* [Instrucción 1]:
Di si cada afirmación coincide con el texto citado. Responde sí o no y cita literalmente las palabras del texto que lo deciden: (a) Montse era un año mayor que quien narra; (b) don Tomás Mañá tenía los ojos negros; (c) don Tomás tenía dos hijas.
* [Instrucción 2]:
Transcribe del texto citado, sin cambiar nada, el tramo que va desde «Y tú, sir John, que» hasta «joven general inglés.».

* [Texto citado]:

Y tú, sir John, que desde el Cielo sonríes a todas las humanas fatigas y desazones, porque sabes cómo todo ha de terminar, dejas vagar la «meiga» de tu recuerdo por las puertas que, del jardín al mar, cruzó Carlos I cuando quiso venir a Compostela para oír hablar el viejo castellano casi recién nacido, entonces, del más viejo y siempre dulcísimo gallego que sirvió para grabar tu epitafio, la última carta que te dirigieron y la más bella, John Moore, joven general inglés.
¡Cuán lonxe, cánto, d’as escuras niebras,
D’os verdes pinos, d’as ferventes olas
Qu’ó nacer viron!
¡Qué lejos y con cuánta tristeza, ahora que solo nos acordamos de ti, John, cuando de repente descubrimos, ay, que es hermoso tu cementerio!
Dicen que nunca es tarde si la dicha es buena.
Dicen también que más vale tarde que nunca.
Tú, John, sabrás perdonarnos. ¡Hemos estado tan ocupados!…
REDESCUBRIMIENTO DE BARCELONA
Mi amigo don César —golondrina de ala delicadísima de la literatura, celoso lince de la amistad— me emplaza, desde mi casa misma (desde la casa de los dos, César, y de todos los amigos nuestros también), a que cuente, a viva voz, o cante —como un pájaro herido, pienso— mi último viaje de estrella fugaz que tiembla en la compañía de las gentes de bien; o roba jerséis y ceniceros donde los encuentra, tiernísimos y olvidados como un beso en el extranjero; o pierde pijamas y ese tiempo, ya sabéis, que se enquista en el alma cuando se gana —quizás con trampa— al ocio bendito: hablo de Barcelona, donde un día, ya lejano, viví, y donde otro día, tan lejano, usé del catalán de mis cinco años, tan perfecto como mis tres lenguas nativas.
Me entristece ver mis fotografías de rey niño de entonces, componiendo una breve figurita, en traje de marinero, para la posteridad. Y un terciopelo morado con puño de encaje, comiendo con mis padres en el Tibidabo, paseando de la mano de miss Ketty por las Ramblas. Dos ángeles me velaban y una niña, Montse, que me llevaba un año en la edad y medio palmo en la estatura, me pegó una paliza soberana, un varapalo desconsiderado. Fue, bien me acuerdo, la primera vez, no la más fuerte, que me pegó una mujer. Un loro aprendió mi nombre y el mono de un capitán de cargo noruego se enamoró rendidamente de mi prima Marisa, que entonces era ya casi una señorita. Mi mejor amigo de entonces, don Tomás Mañá, que ya murió, muy viejecito, me enseñaba las banderas de los barcos desde su terraza; tenía la barba blanca y los ojos azules; tenía tres hijas mayores —catorce, dieciséis y dieciocho años— que me besaban riendo a carcajadas; tenía una azotea de palomas y un gato siamés, una perrita caniche, un flautín y todas las banderas de la mar. Don Tomás hablaba conmigo de la andadura de las estrellas y del misterioso crecimiento de las flores; juntos tomábamos chocolate y juntos recitábamos —mi tímida voz de tiple, fiel contrapunto— a Verdaguer y a fray Luis. Don Tomás, ¡cuánto se lo agradecí!, fue el único hombre que me tomó, alguna vez, en serio. ¡Dios, Dios, qué tristeza me cuesta pensar!

* [Contenido de registros]:

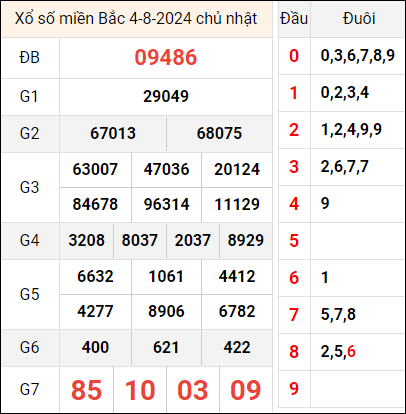This screenshot has height=414, width=406.
Task: Select the G1 prize number 29049
Action: (166, 96)
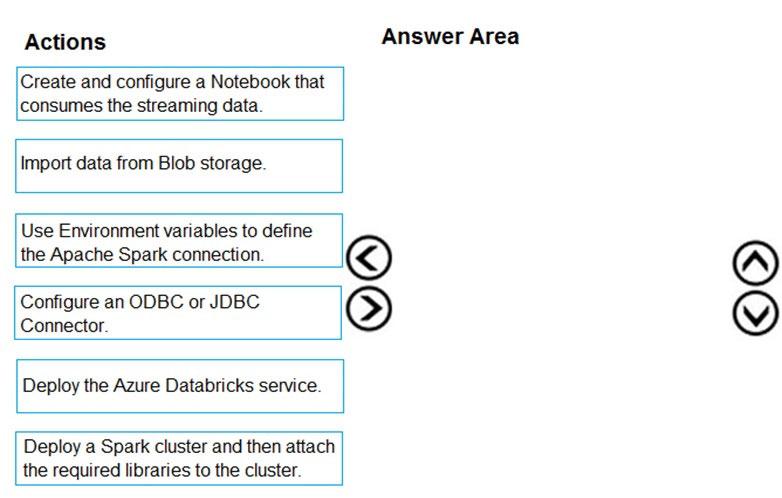782x498 pixels.
Task: Select 'Import data from Blob storage' action
Action: tap(179, 166)
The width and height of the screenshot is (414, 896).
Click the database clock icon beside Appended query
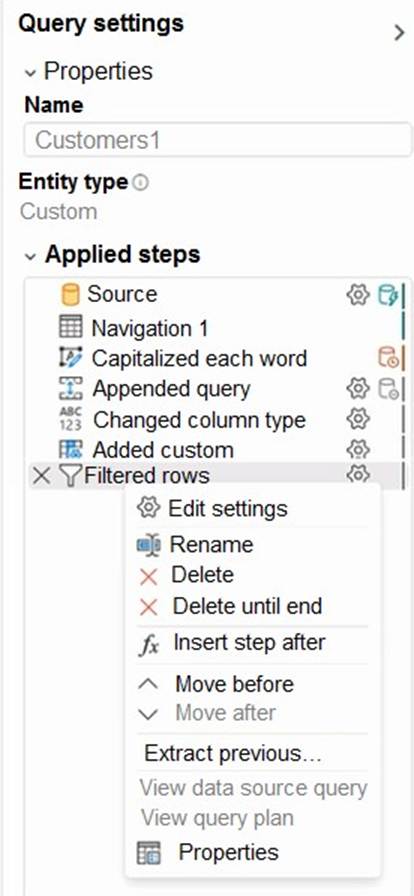tap(388, 389)
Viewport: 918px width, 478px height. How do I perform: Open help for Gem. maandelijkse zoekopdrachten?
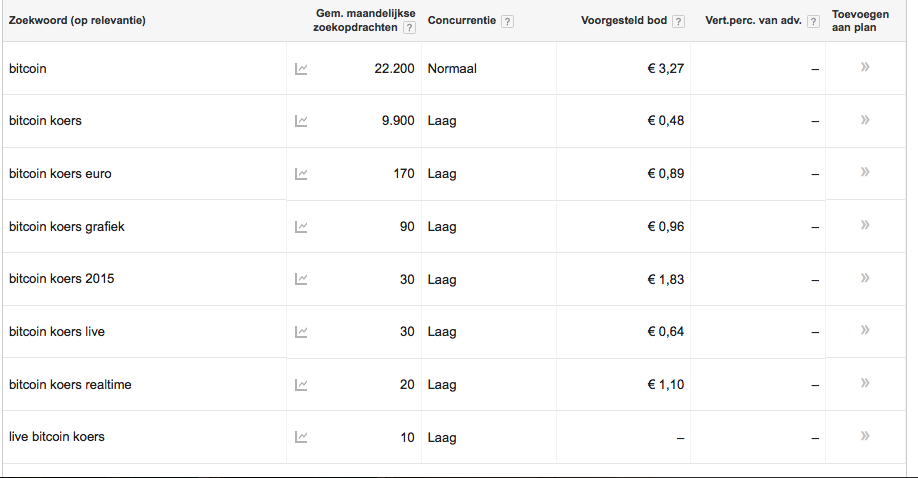tap(410, 28)
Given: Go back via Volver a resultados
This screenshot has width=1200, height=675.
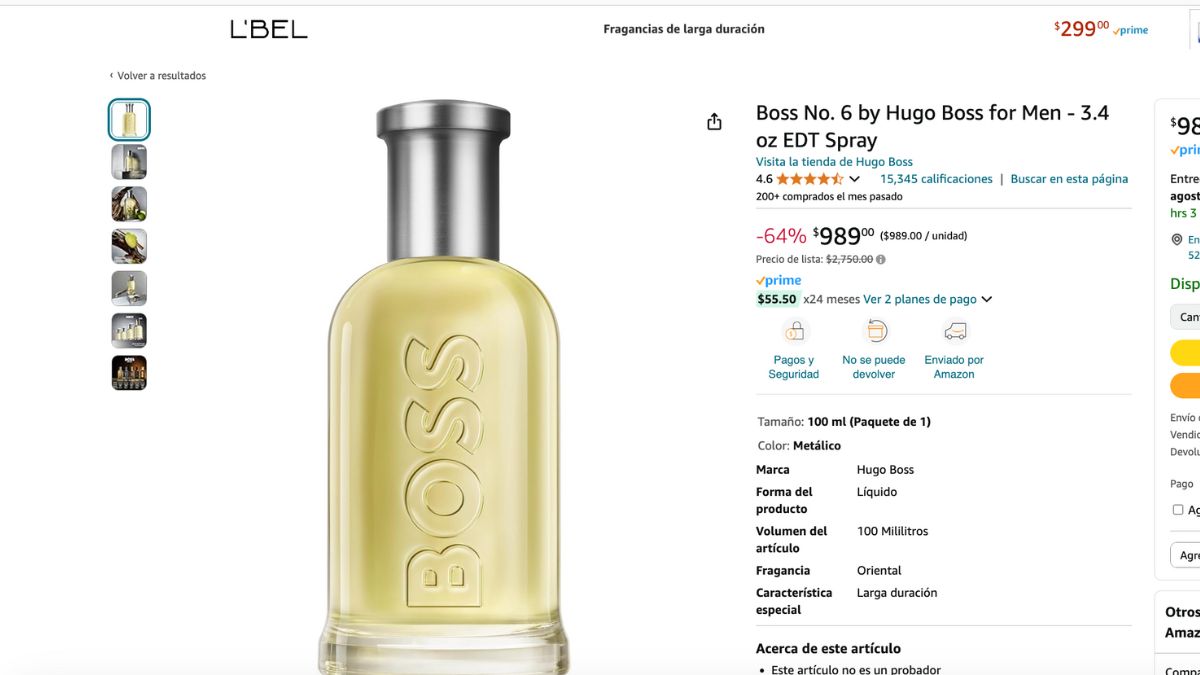Looking at the screenshot, I should click(158, 76).
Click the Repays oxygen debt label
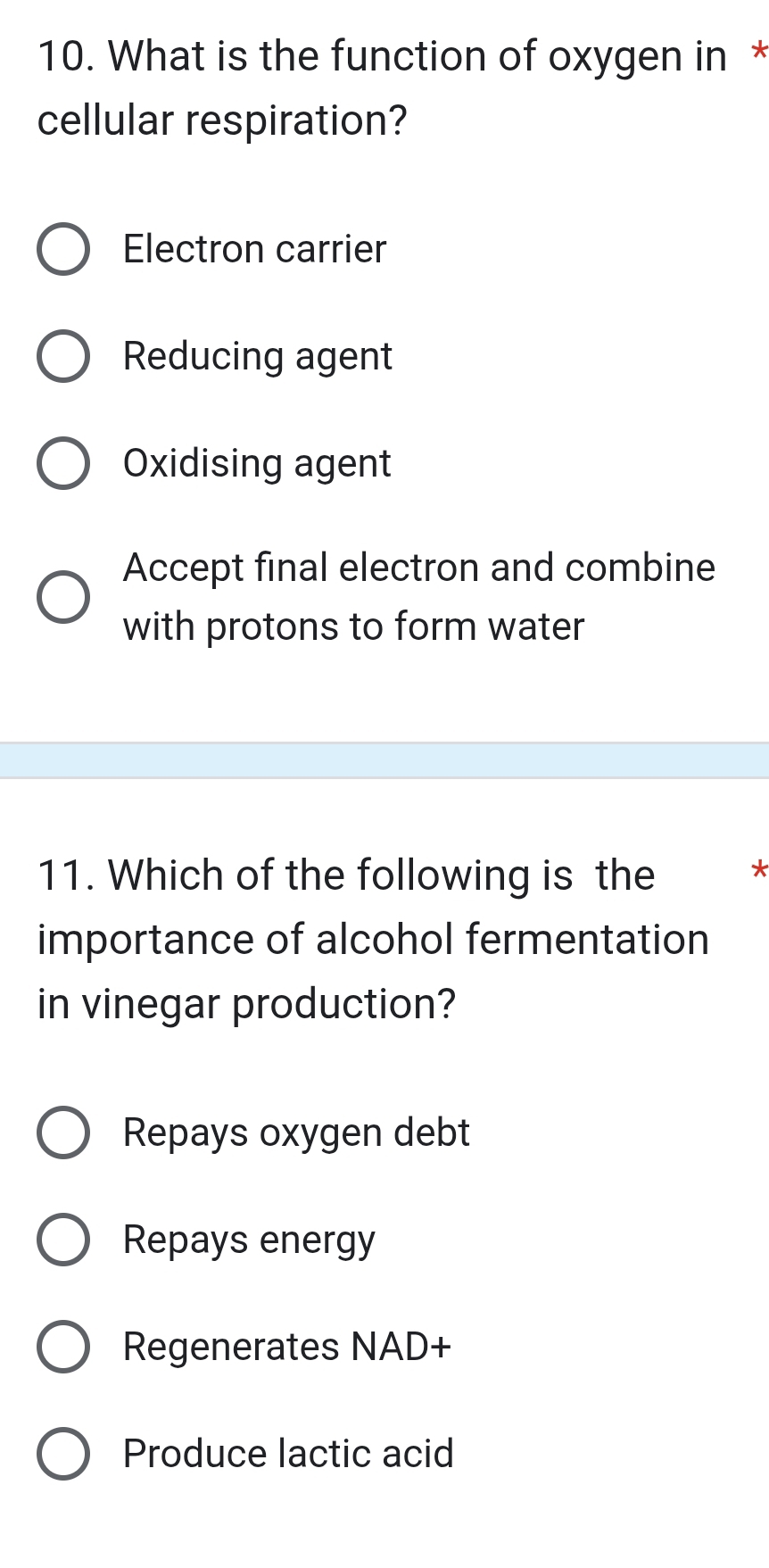 [x=295, y=1133]
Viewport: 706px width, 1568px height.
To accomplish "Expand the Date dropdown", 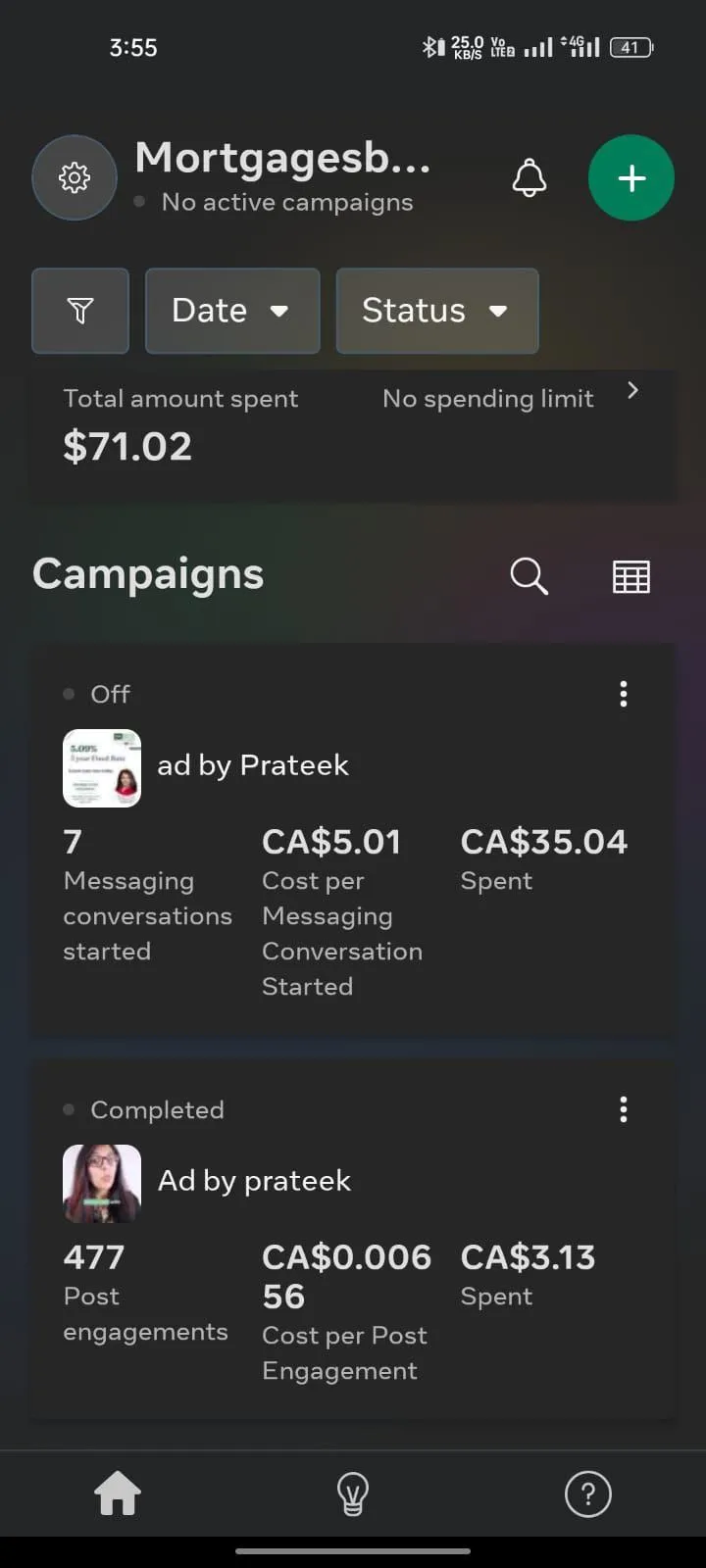I will point(232,311).
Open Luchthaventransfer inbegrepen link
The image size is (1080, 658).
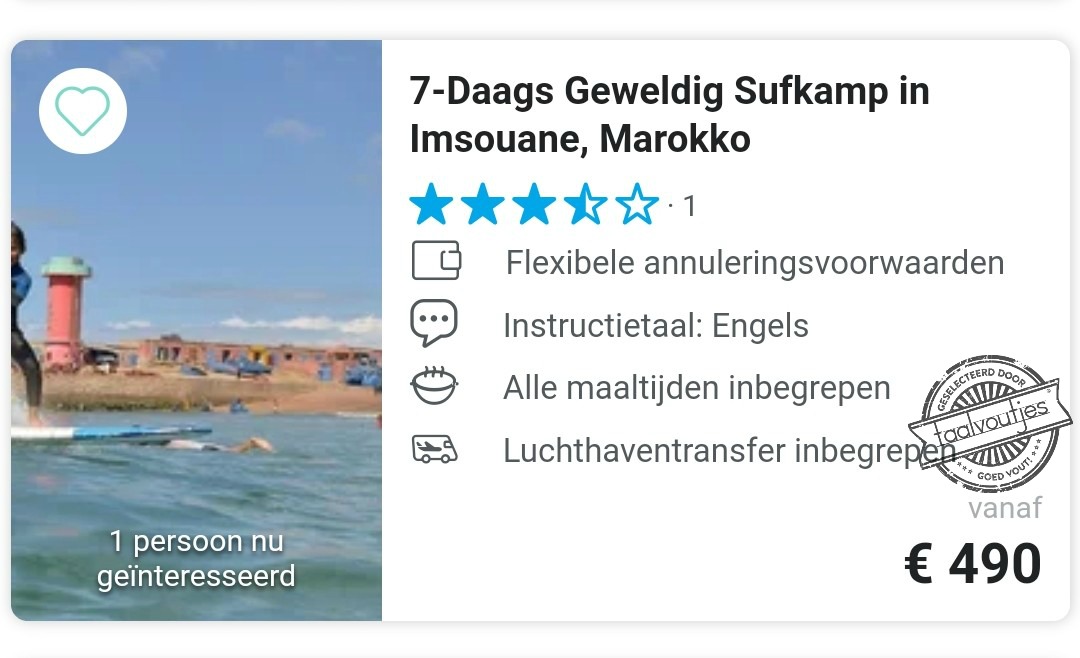pos(725,450)
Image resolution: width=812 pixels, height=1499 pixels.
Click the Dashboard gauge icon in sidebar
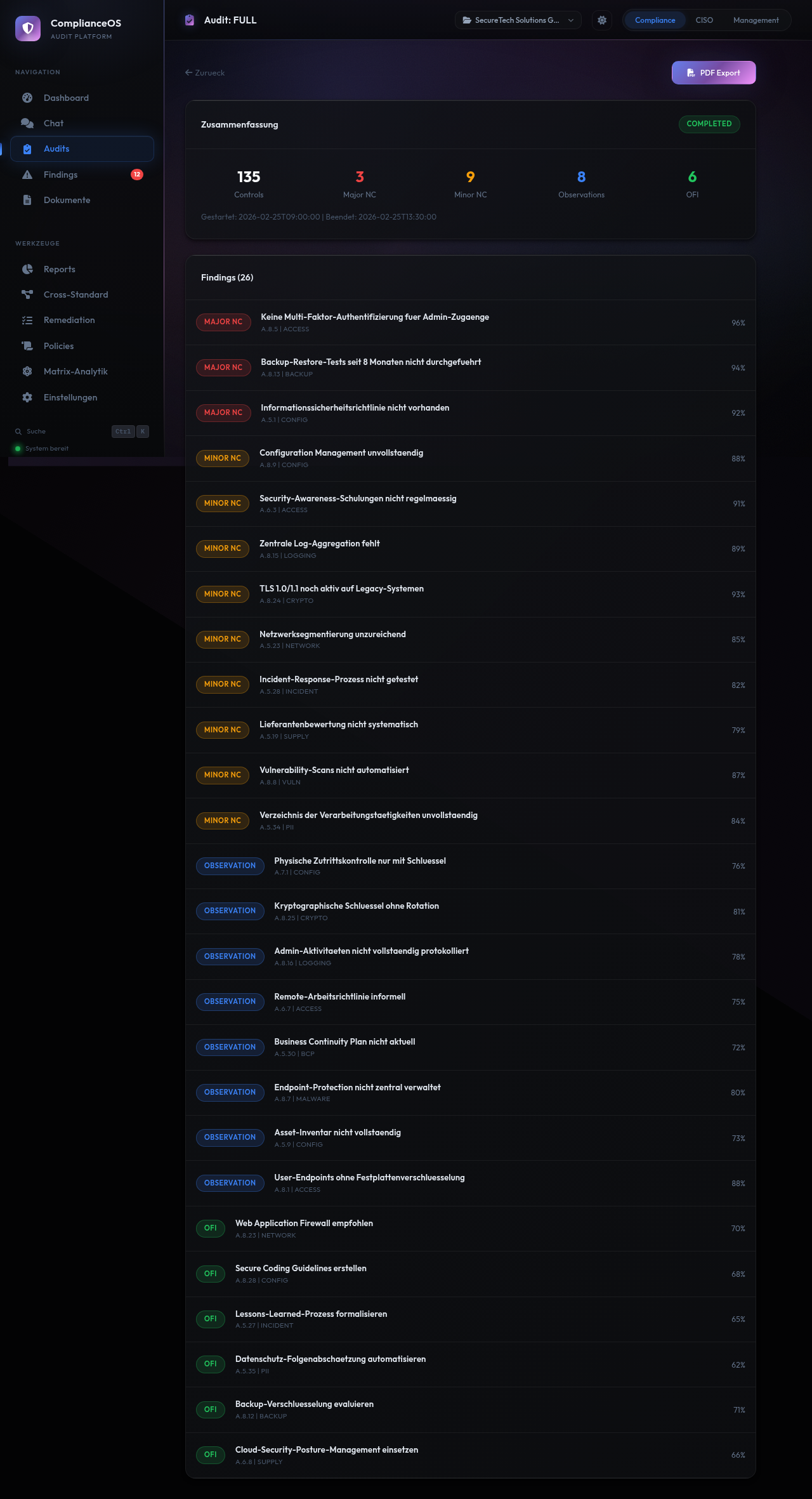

* [Respuesta completa 1]:
(a) Sí: «una niña, Montse, que me llevaba un año en la edad».
(b) No: «tenía la barba blanca y los ojos azules».
(c) No: «tenía tres hijas mayores».

* [Respuesta completa 2]:
Y tú, sir John, que desde el Cielo sonríes a todas las humanas fatigas y desazones, porque sabes cómo todo ha de terminar, dejas vagar la «meiga» de tu recuerdo por las puertas que, del jardín al mar, cruzó Carlos I cuando quiso venir a Compostela para oír hablar el viejo castellano casi recién nacido, entonces, del más viejo y siempre dulcísimo gallego que sirvió para grabar tu epitafio, la última carta que te dirigieron y la más bella, John Moore, joven general inglés.